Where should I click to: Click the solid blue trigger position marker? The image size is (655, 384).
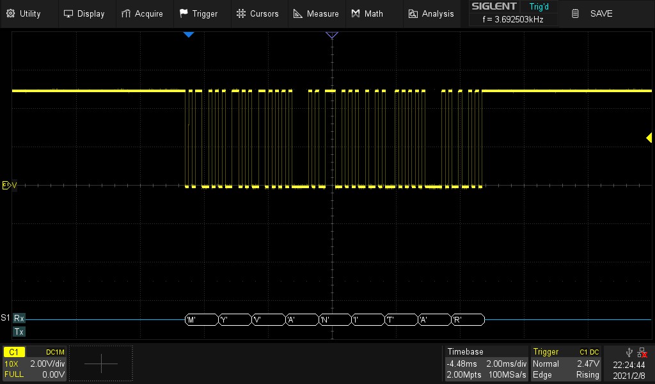[188, 35]
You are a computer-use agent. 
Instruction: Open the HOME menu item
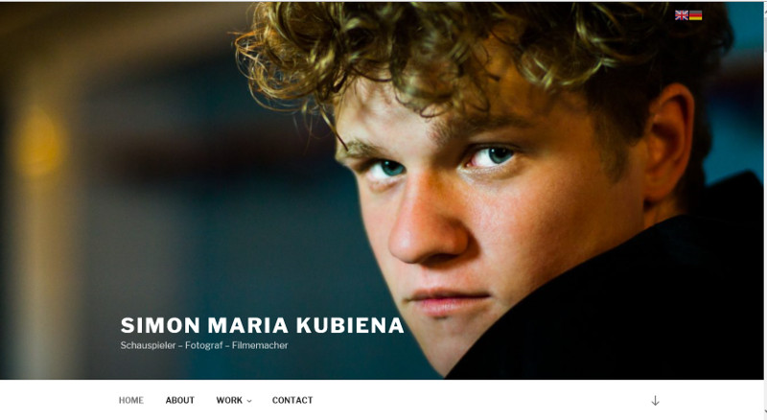click(131, 401)
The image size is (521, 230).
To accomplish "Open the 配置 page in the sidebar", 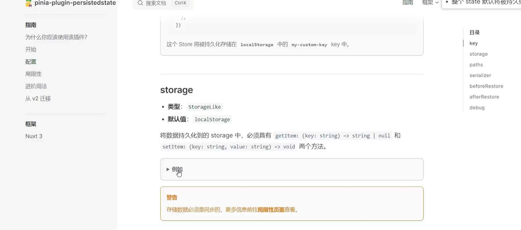I will point(31,61).
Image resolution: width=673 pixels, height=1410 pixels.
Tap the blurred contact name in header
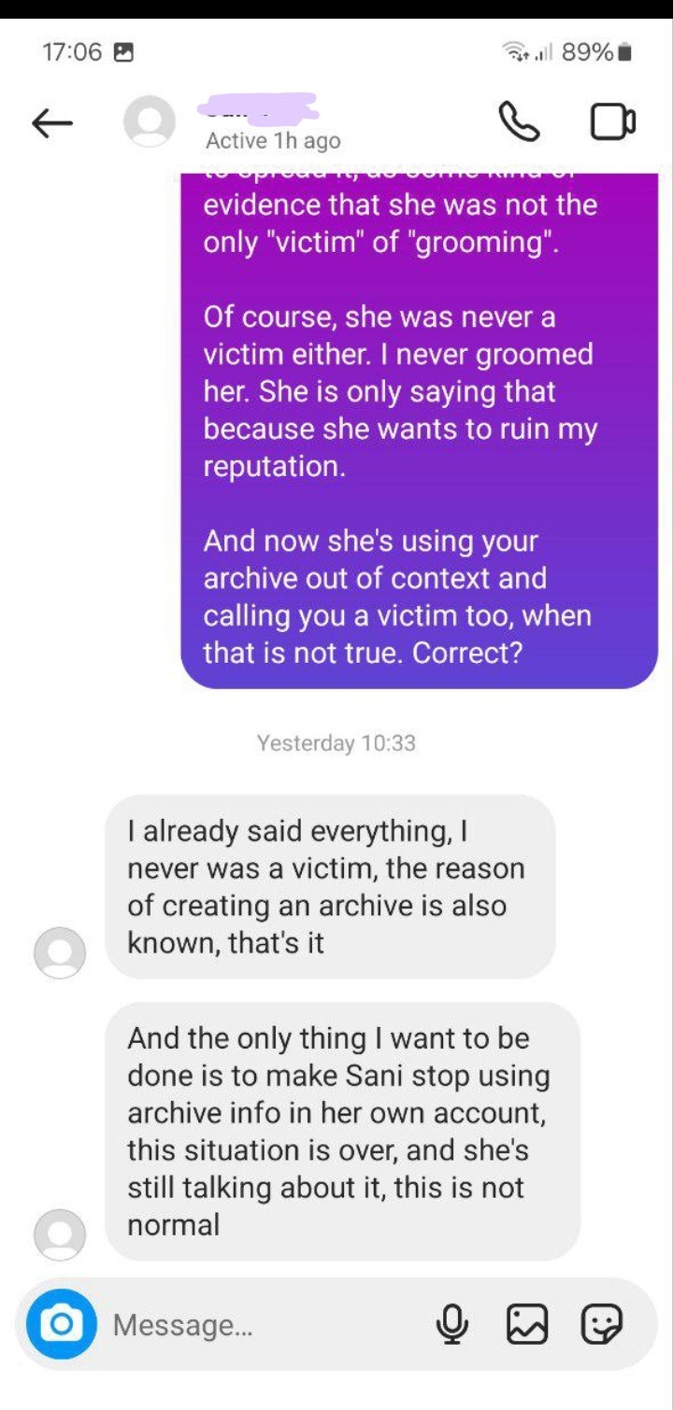click(258, 107)
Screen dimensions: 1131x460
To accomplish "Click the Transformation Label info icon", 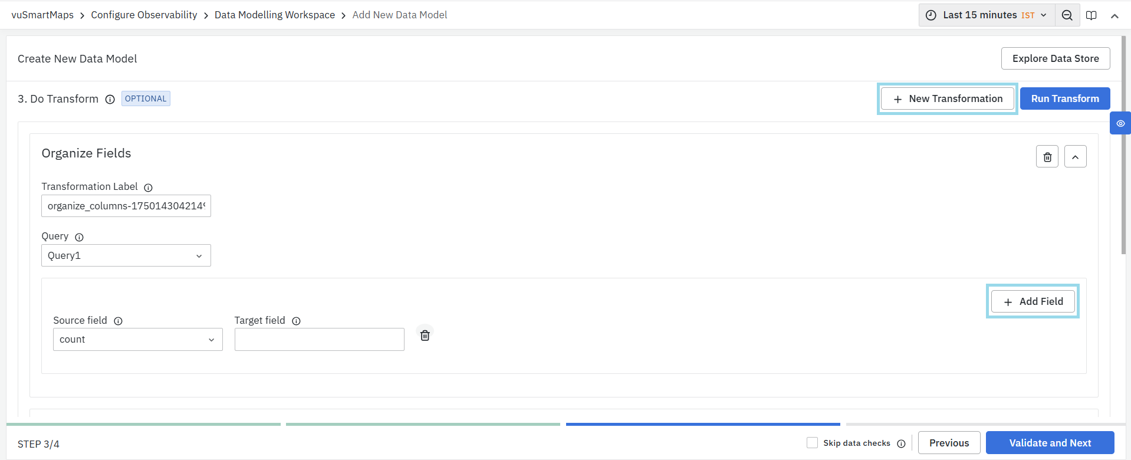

= What to work on =
Gather every line from the listing above that contains the word "size".

= Completed exercise =
Where should I click to: Click the solid blue trigger position marker? The image size is (655, 384).
The image size is (521, 230).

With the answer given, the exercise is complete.